Diet, blood glucose, serum cholesterol, and triglyceride levels are risk factors for fundus diseases, showing the importance of studying metabolomic alterations to identify molecular biomarkers related to these risks [19, 23]. Retinal diseases are increasingly associated with metabolic dysfunction, so the study of systemic and local metabolic biomarkers may offer opportunities to early detect and track disease progression. In this study, the associations between AH metabolites and disease were highlighted, including DEMs between each disease group (AMD-ME, DME, and BRVO-ME) and the CON group and DEMs between the three disease groups. Moreover, the possible pathways responsible for DEMs were analysed in depth, the disease prediction model using DEMs was established, and the potential value of the model was discussed.
Metabolites of eye diseases have been detected in AH samples in previous studies, and the disorders of phospholipids [24], cholesterols [20], sphingolipids, and ceramides [25] have been found in acute/chronic glaucoma studies. AH has also been used to identify myopia-related metabolic changes, and 40 metabolites might be associated with myopia [21], of which 20 were considered significantly different in different stages of myopia. In this study, 93, 19, and 21 DEMs were found between the DME group and the CON group, the BRVO-ME group and the CON group, and the AMD-ME group and the CON group, respectively, suggesting that the pathological metabolic disturbances in the retina may be similar among patients with different types of ME. Comparison of disease groups with the CON group found 30 DEMs, including 17 upregulated and 13 downregulated (Fig. 2a). Nine common DEMs were found in all three disease groups when compared with the CON group (Fig. 2C, 2D), indicating that ME of each aetiology has unique characteristics and an association with the primary disease.

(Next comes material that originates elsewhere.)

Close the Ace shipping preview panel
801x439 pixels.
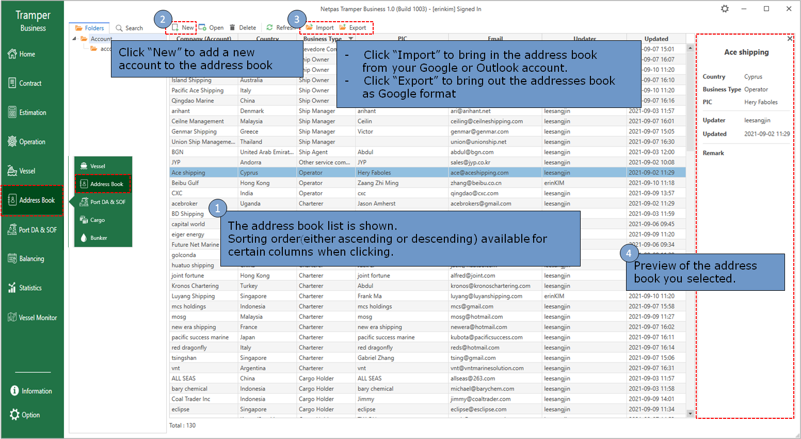click(x=790, y=39)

This study found that the identified DEMs mostly belong to lipid metabolism (mainly including nicotinate and nicotinamide metabolism, linoleic acid and linolenic acid metabolism, sphingolipid metabolism, arachidonic acid metabolism, and glycerophospholipid metabolism), followed by amino acid metabolism (mainly including tryptophan, tyrosine, alanine, aspartate, and glutamate metabolism). Lipid metabolism, especially linoleic acid and linolenic acid metabolism, sphingolipid metabolism, glycerophospholipid metabolism, and steroid metabolism, was significantly upregulated in all ME patients (Fig. 3). Cholesterol is the precursor of many important steroids and was significantly upregulated in AMD-ME, DME, and BRVO-ME. Early AMD is characterized by rich deposits of extracellular cholesterol below the retinal pigment epithelium, called drusen, or in the subretinal space, called subretinal drusenoid deposits, which deposits could drive disease progression [26]. The structure and function of the retina rely largely on fatty acid composition [27]. According to evidence from epidemiological studies and animal experiments, the fatty acid composition of the retina is influenced by diet [28–30]. The findings in this study seem to suggest that nutrient intake and metabolic organ function may both affect ocular health through metabolism, providing new ideas for intervention strategies.
The occurrence and progression of ME has been associated with the vascular endothelial growth factor (VEGF) family [31, 32]. Inhibiting VEGF is regarded the best method for drug therapy for DME and proliferative DR and for the prevention of DR progression. Unfortunately, clinical evidence shows that intravitreal anti-VEGF therapy can only ameliorate DME in approximately 60% of patients [33]. Further research on the exact intraocular molecular changes in ME of different aetiologies is needed. In this study, there were 40, 128, and 84 DEMs between BRVO-ME and AMD-ME, between DME and AMD-ME, and between BRVO-ME and DME, respectively. Moreover, 32 common DEMs were found in the three disease groups (Fig. 4). Despite similar retinal structural changes in ME of different aetiologies shown on OCT, the internal molecular-biological mechanisms are different. Using the DEMs as characteristic metabolites, we input the 60 metabolites with the highest precision to establish the prediction model for aetiologies of ME (Fig. 5). The results showed that the model could predict DME, BRVO-ME, and AMD-ME, and its predictive accuracy was the highest for DME. Therefore, we tend to believe that AH can also be used for precise diagnosis, early diagnosis of the aetiology of ME, and the prediction of the aetiology of complex ME.